╭──

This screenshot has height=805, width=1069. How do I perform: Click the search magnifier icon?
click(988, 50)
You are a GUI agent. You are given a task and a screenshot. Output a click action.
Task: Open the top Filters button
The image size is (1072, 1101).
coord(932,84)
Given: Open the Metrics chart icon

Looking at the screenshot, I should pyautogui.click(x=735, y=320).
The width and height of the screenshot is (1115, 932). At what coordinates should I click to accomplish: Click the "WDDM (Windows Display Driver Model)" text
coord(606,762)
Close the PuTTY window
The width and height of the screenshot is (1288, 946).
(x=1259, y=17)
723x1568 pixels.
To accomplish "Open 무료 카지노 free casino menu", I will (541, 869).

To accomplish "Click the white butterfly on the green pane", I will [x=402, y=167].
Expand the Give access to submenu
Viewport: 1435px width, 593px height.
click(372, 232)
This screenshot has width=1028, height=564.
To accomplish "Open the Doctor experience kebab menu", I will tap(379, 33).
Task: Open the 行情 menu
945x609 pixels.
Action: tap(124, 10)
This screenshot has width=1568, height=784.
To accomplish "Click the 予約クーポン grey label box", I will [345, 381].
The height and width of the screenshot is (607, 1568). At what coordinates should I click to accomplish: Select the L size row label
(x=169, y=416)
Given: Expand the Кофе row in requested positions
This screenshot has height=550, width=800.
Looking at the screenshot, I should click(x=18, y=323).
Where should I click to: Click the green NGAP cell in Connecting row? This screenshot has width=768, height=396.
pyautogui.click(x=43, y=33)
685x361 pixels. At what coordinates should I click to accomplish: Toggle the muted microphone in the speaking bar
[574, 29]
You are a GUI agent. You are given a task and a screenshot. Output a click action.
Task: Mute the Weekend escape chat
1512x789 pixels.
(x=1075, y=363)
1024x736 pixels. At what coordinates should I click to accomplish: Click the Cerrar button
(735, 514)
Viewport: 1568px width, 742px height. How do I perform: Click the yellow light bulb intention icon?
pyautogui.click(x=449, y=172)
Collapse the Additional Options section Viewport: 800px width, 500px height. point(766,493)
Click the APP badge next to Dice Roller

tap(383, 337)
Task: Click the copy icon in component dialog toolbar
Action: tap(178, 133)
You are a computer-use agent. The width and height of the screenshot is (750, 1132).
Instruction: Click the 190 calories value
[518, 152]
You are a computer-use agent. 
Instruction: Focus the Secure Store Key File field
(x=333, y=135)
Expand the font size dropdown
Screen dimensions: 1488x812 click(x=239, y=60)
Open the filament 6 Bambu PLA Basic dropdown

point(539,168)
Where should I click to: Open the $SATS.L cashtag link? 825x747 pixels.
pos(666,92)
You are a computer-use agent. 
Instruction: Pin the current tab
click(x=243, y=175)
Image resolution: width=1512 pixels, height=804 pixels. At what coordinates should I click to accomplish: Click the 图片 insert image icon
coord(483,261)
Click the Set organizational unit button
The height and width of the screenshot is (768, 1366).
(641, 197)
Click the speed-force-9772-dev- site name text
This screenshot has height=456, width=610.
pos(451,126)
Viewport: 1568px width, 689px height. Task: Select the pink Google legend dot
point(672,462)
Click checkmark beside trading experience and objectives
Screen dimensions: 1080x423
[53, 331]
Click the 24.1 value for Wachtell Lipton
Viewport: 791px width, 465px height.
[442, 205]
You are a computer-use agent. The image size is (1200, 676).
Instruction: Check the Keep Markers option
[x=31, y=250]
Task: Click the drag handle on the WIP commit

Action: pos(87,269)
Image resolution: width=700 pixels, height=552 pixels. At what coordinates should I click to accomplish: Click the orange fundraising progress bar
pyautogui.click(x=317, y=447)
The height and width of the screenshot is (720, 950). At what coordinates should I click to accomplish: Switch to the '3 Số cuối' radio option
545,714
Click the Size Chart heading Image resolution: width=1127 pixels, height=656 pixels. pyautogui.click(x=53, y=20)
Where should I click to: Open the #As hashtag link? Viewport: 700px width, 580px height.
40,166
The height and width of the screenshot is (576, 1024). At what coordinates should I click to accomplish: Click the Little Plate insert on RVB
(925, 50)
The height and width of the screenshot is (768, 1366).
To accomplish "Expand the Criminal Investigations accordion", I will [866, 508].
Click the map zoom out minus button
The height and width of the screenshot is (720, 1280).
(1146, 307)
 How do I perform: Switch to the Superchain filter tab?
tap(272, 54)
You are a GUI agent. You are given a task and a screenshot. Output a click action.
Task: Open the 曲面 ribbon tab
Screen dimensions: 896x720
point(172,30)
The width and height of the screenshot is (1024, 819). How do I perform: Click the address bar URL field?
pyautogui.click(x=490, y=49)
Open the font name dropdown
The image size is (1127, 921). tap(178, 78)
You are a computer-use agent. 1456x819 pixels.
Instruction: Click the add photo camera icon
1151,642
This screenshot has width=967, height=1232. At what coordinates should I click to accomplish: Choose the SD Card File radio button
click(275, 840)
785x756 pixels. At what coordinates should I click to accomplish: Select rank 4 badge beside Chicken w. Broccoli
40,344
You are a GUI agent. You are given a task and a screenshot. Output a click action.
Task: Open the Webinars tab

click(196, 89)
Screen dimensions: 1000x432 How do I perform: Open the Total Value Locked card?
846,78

╰──

→ **Problem description**: Exactly the lines from the one with "Open the font name dropdown" through the end of the entries, both included, should be written out, and no others.

→ **Solved exercise**:
Open the font name dropdown
The image size is (1127, 921). tap(178, 78)
You are a computer-use agent. 1456x819 pixels.
Instruction: Click the add photo camera icon
1151,642
This screenshot has width=967, height=1232. At what coordinates should I click to accomplish: Choose the SD Card File radio button
click(275, 840)
785x756 pixels. At what coordinates should I click to accomplish: Select rank 4 badge beside Chicken w. Broccoli
40,344
You are a GUI agent. You are given a task and a screenshot. Output a click action.
Task: Open the Webinars tab

click(196, 89)
Screen dimensions: 1000x432 How do I perform: Open the Total Value Locked card?
846,78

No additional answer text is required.